**Kutipan Teks**:
= = = = = = =

Friday

siang ini aku seperti ditampar. pagi tadi aku begitu bahagia menikmati hidup dan hari yang seakan berpihak. menjelang siang, udara yang menyenangkan dan geprek hangat beserta es teh manis mampu membuat segalanya indah. lalu ada sesuatu yang melintas di eksplor instagramku. lalu aku merasa ditampar.

kemudian dari sana, aku mulai mengugling satu dan lain hal. lalu aku menemukan nama santika wibowo dan tulisan-tulisannya di terapi besyukur. aku sering ingin mennagis melihat akun-akun ketimbang ngemis. tapi kisah-kisah yang dideraskan santika rasanya lain. ia menyodorkan rasa bahagia yang intim dan bagaimana hal atau mereka yang menjadi subjek kisahnya bukan hanya untuk dikasihani atau mencari simpati, namun rasa mawas diri. haru, bukan kesedihan. perasaan melegakan yang, mendamaikan.

aku pernah bercerita bagaimana dari balita aku sangat sensitif dan empatik. tentang orang-orang yang kutemui di dalam bus antar-provinsi kelas ekonomi. tentang penjual pisang dan pedagang asongan. aku beberapa kali bertukar pengalaman dengan beberapa orang teman. suatu malam saat hendak membeli laptop aku dan onez bertemu dengan seorang ibu penjual roti. itu ibu yang selalu ones ceritakan ketika ia menjadi staff part-time di pantiespizza gejayan. ibu itu selalu datang dengan tangan gemetar dan ones tak pernah absen membeli dua atau tiga roti beliau di muka pintu tempat ia bekerja. meski ia tak memakannya. meski ia tak suka roti. aku pernah menemui seorang kakek tua saat sedang menikmati ayam geprek bu made suatu pagi. waktu itu kakek tersebut datang menjajakan beberapa kotak plastik berisi klepon jawa padaku dan wangking (diah ayu, mahasiswa fk undip teman lamaku di smp). saat itu, kami menolak dengan baik. maka sang kakek tersenyum lalu kembali berjalan menawarkan klepon bersama sekarung harapan. tidak sampai lima menit berselang, aku dan wangking berpandang-pandangan. kami tidak perlu saling mengutarakan apa yang terlintas di benak kami. akhirnya, meninggalkan piring-piring di atas meja, kami membawa tas dan memacu motor mendatangi si kakek yang nyaris sampai di ujung jalan. namun sang kakek sudah berbalik, dan kami terlalu sungkan untuk langsung berhenti. maka kami menunggu. dan pada suatu persimpangan kami berhenti. wamgking menyodorkan sedikit rezeki pada si kakek dan kami tidak membeli kleponnya. kami ragu kami salah. kami ragu jika apa yang kami lakukan akan dianggap kurang menghargai. namun kami melaju. kami meninggalkan tempat itu. lalu aku tahu jawabannya. kami salah.

seharusnya aku tahu, saat itu aku tidak hanya berbagi materi, namun kebahagiaan. dan rasa mawas diri.

= = = = = = =

**Kumpulan Baris**:

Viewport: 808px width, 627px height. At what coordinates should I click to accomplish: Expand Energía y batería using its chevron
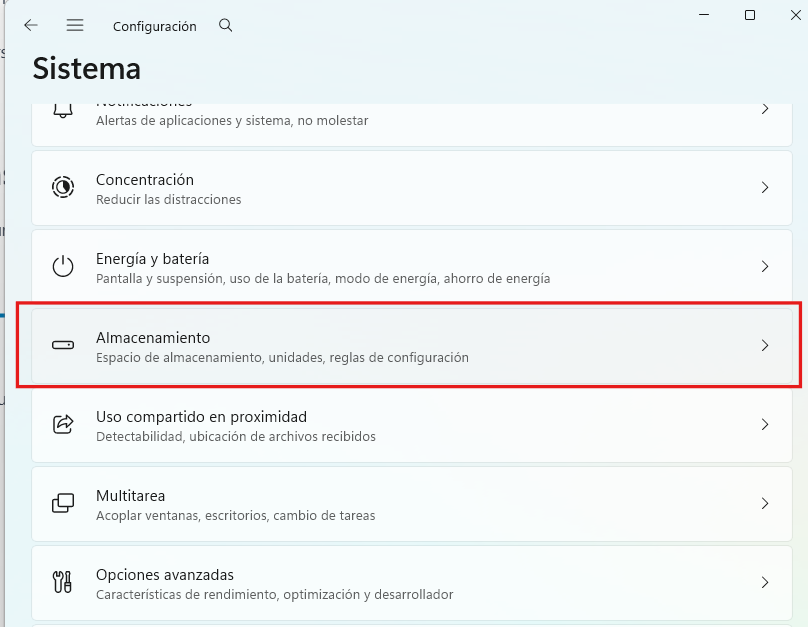765,267
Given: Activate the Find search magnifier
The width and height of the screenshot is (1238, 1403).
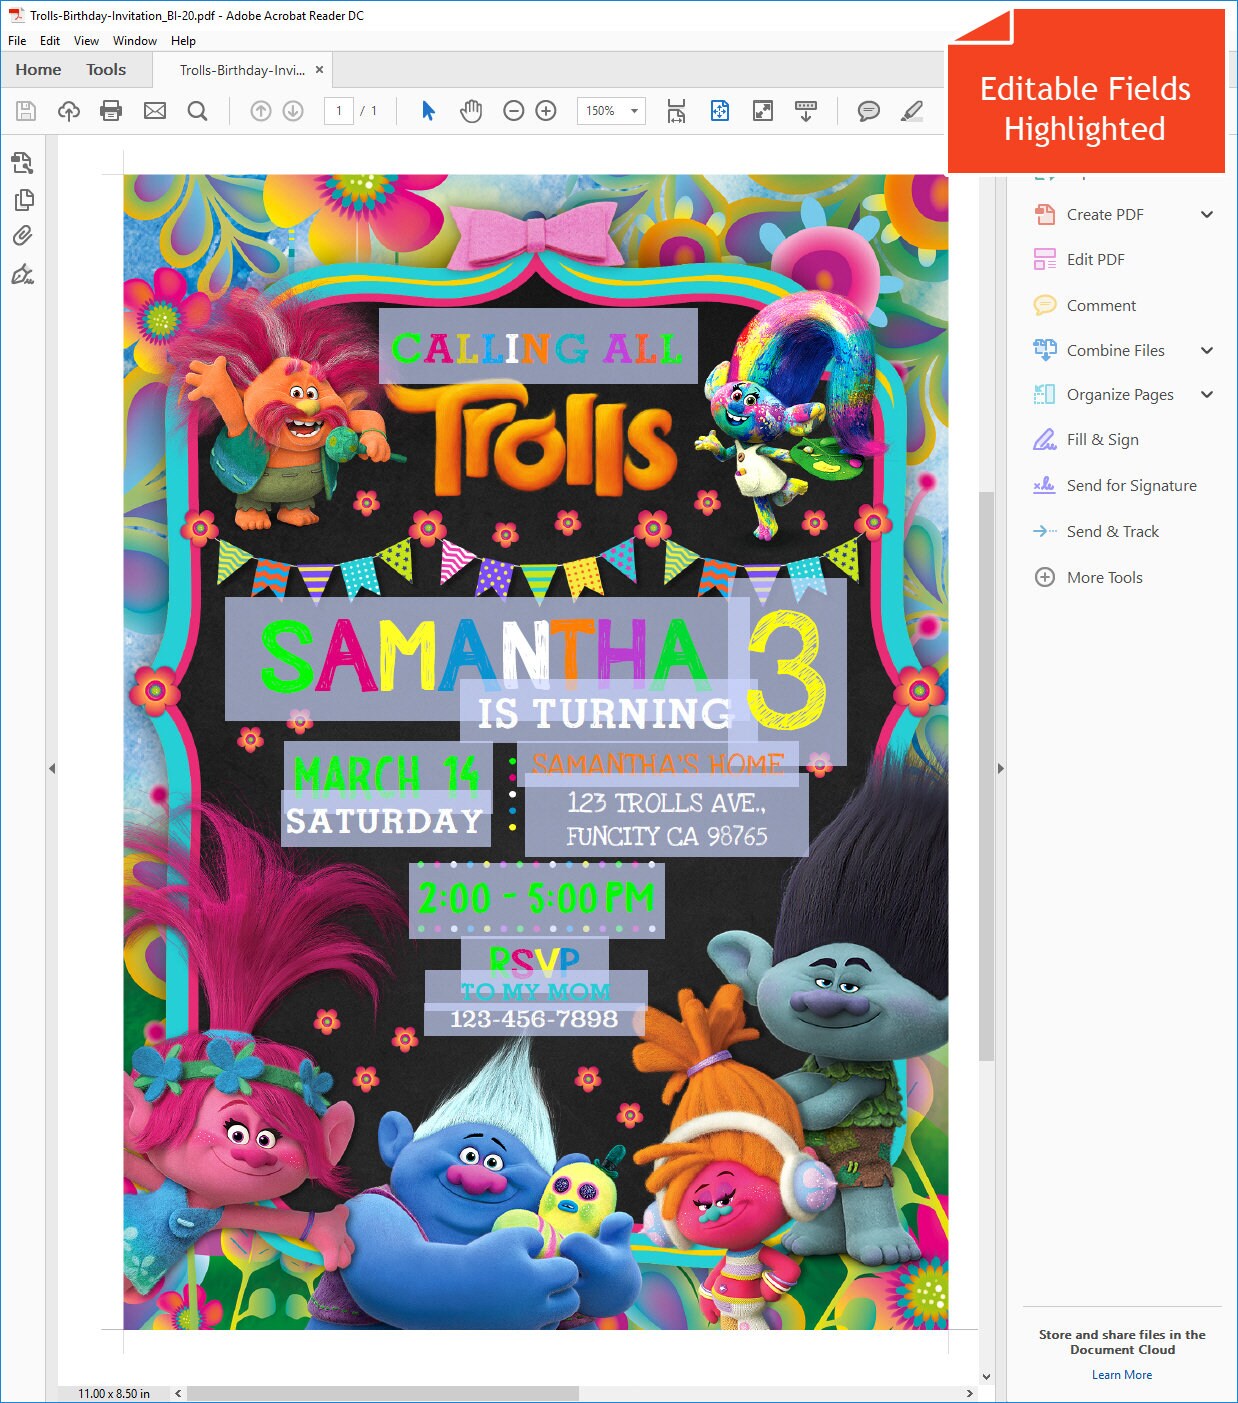Looking at the screenshot, I should [197, 111].
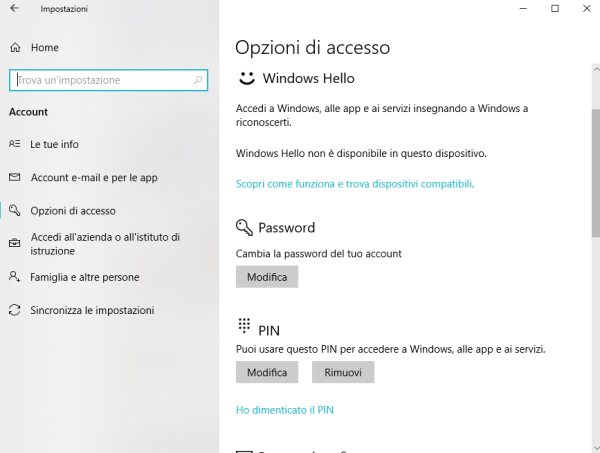Click the Account e-mail envelope icon
Screen dimensions: 600x453
[14, 177]
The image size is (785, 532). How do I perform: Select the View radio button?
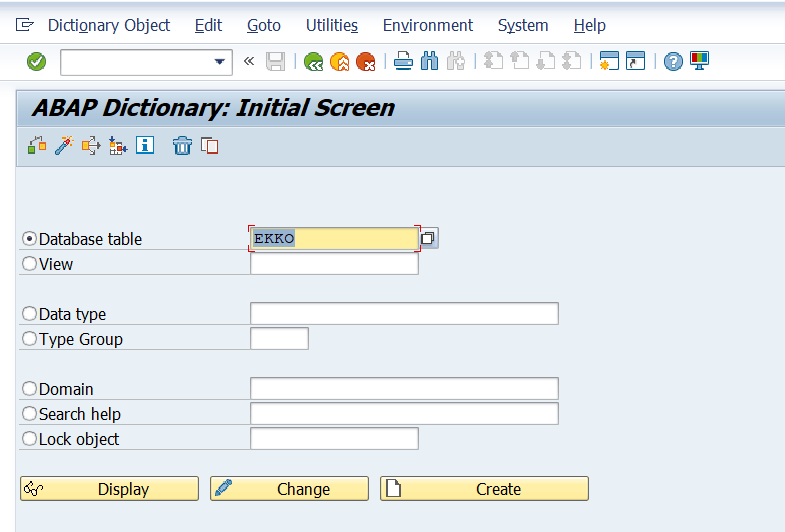[x=29, y=264]
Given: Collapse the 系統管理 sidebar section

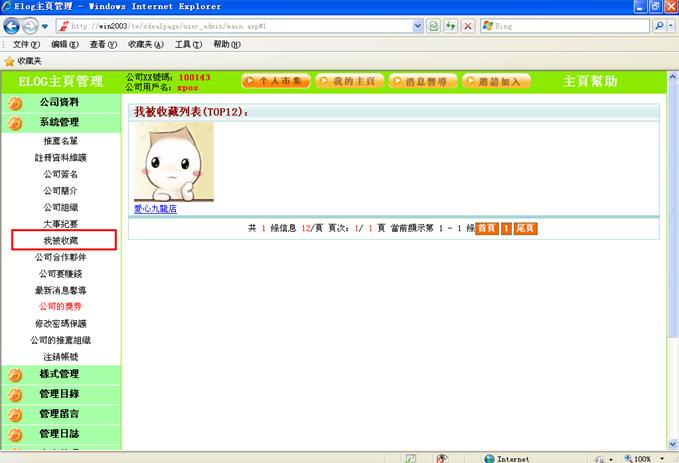Looking at the screenshot, I should tap(59, 123).
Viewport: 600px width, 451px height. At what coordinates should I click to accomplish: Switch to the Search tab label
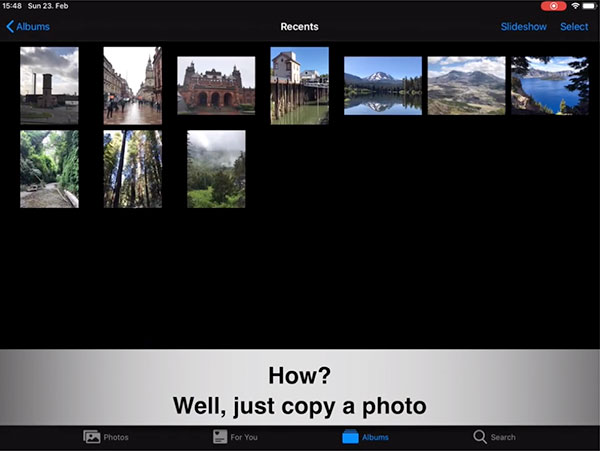[x=503, y=437]
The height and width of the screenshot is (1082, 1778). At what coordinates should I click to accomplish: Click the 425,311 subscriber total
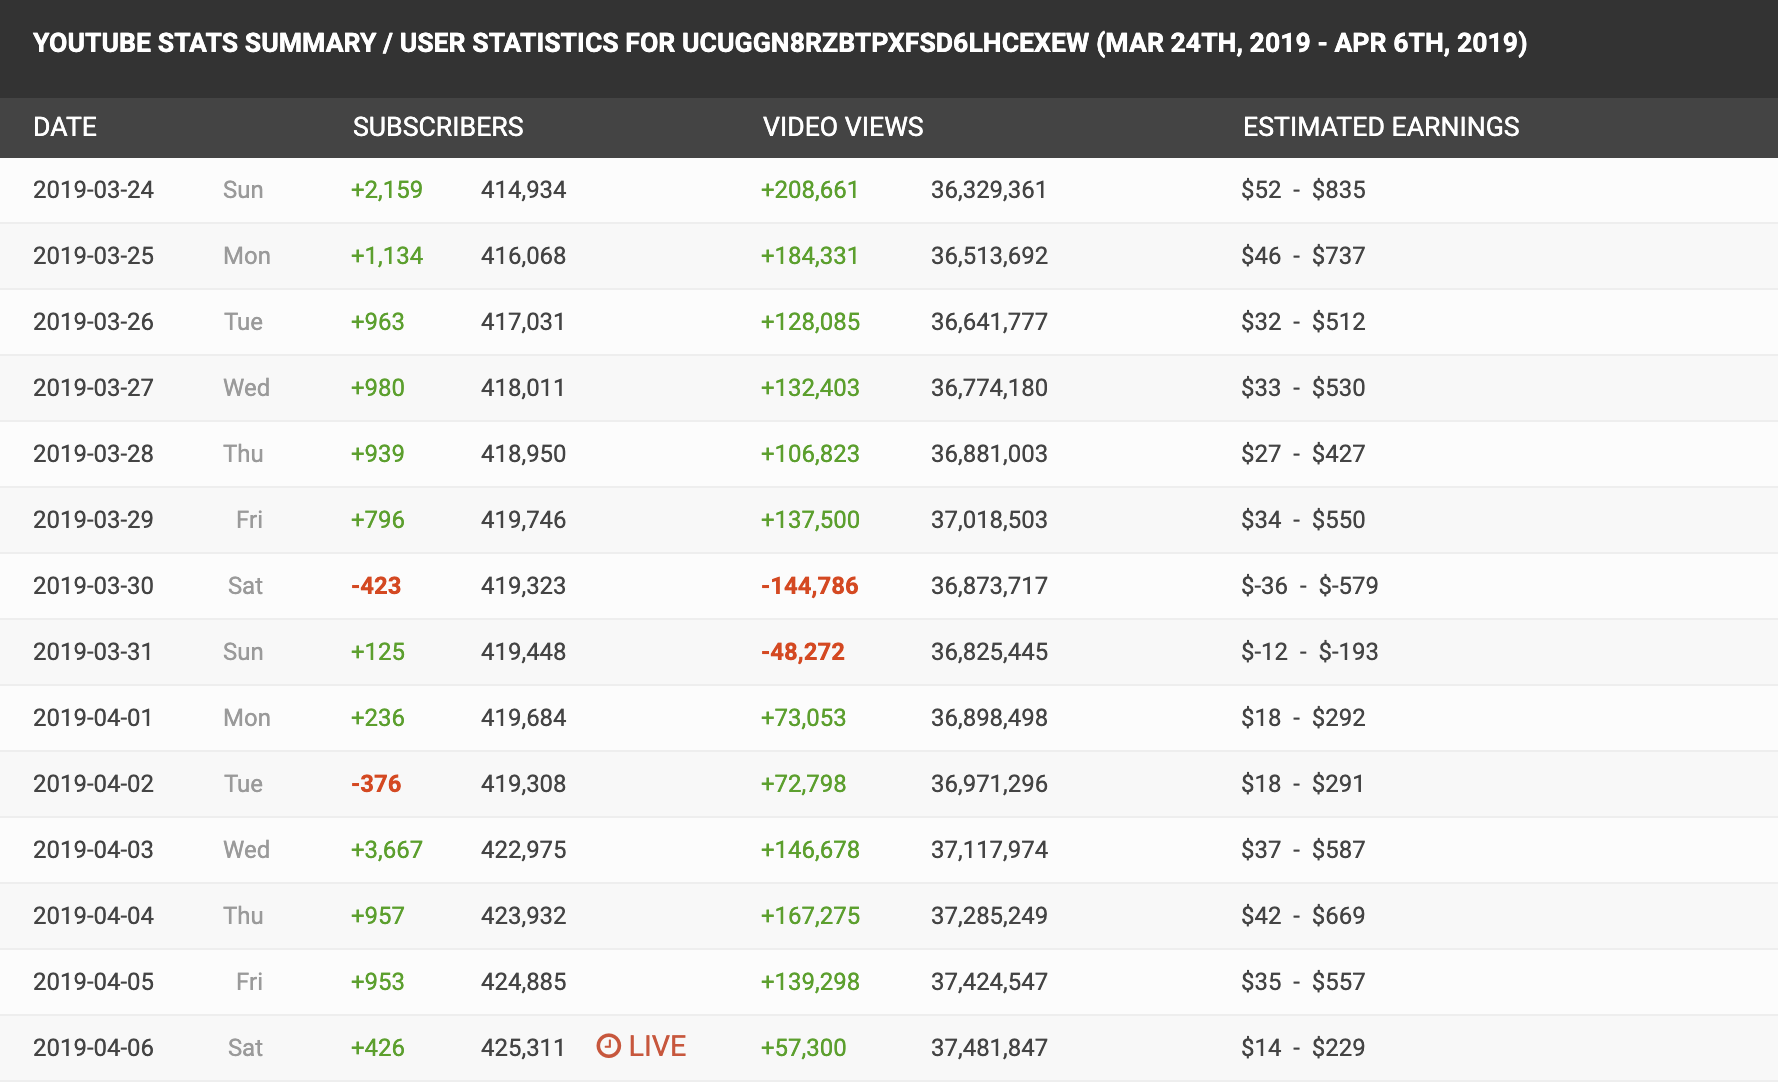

= = = = = = =

**Perintah Tugas 1**:
Tulis ulang kata demi kata bagian kutipan dari "kemudian dari sana, aku" sampai dengan "melegakan yang, mendamaikan.".
**Perintah Tugas 2**:
Tentukan apakah tiap pernyataan ini sesuai dengan kutipan, lalu jawab ya atau tidak beserta kata-kata kutipan yang menentukannya, dikutip persis: (a) Ibu penjual roti itu selalu datang dengan tangan gemetar. (b) Aku dan Wangking akhirnya membeli klepon dari sang kakek. (c) Wangking adalah teman lama dari SMP.
Baris-baris data tidak diperlukan untuk mengerjakan tugas apa pun.

**Jawaban Tugas 1**:
kemudian dari sana, aku mulai mengugling satu dan lain hal. lalu aku menemukan nama santika wibowo dan tulisan-tulisannya di terapi besyukur. aku sering ingin mennagis melihat akun-akun ketimbang ngemis. tapi kisah-kisah yang dideraskan santika rasanya lain. ia menyodorkan rasa bahagia yang intim dan bagaimana hal atau mereka yang menjadi subjek kisahnya bukan hanya untuk dikasihani atau mencari simpati, namun rasa mawas diri. haru, bukan kesedihan. perasaan melegakan yang, mendamaikan.

**Jawaban Tugas 2**:
(a) Ya: "ibu itu selalu datang dengan tangan gemetar"
(b) Tidak: "kami tidak membeli kleponnya"
(c) Ya: "teman lamaku di smp"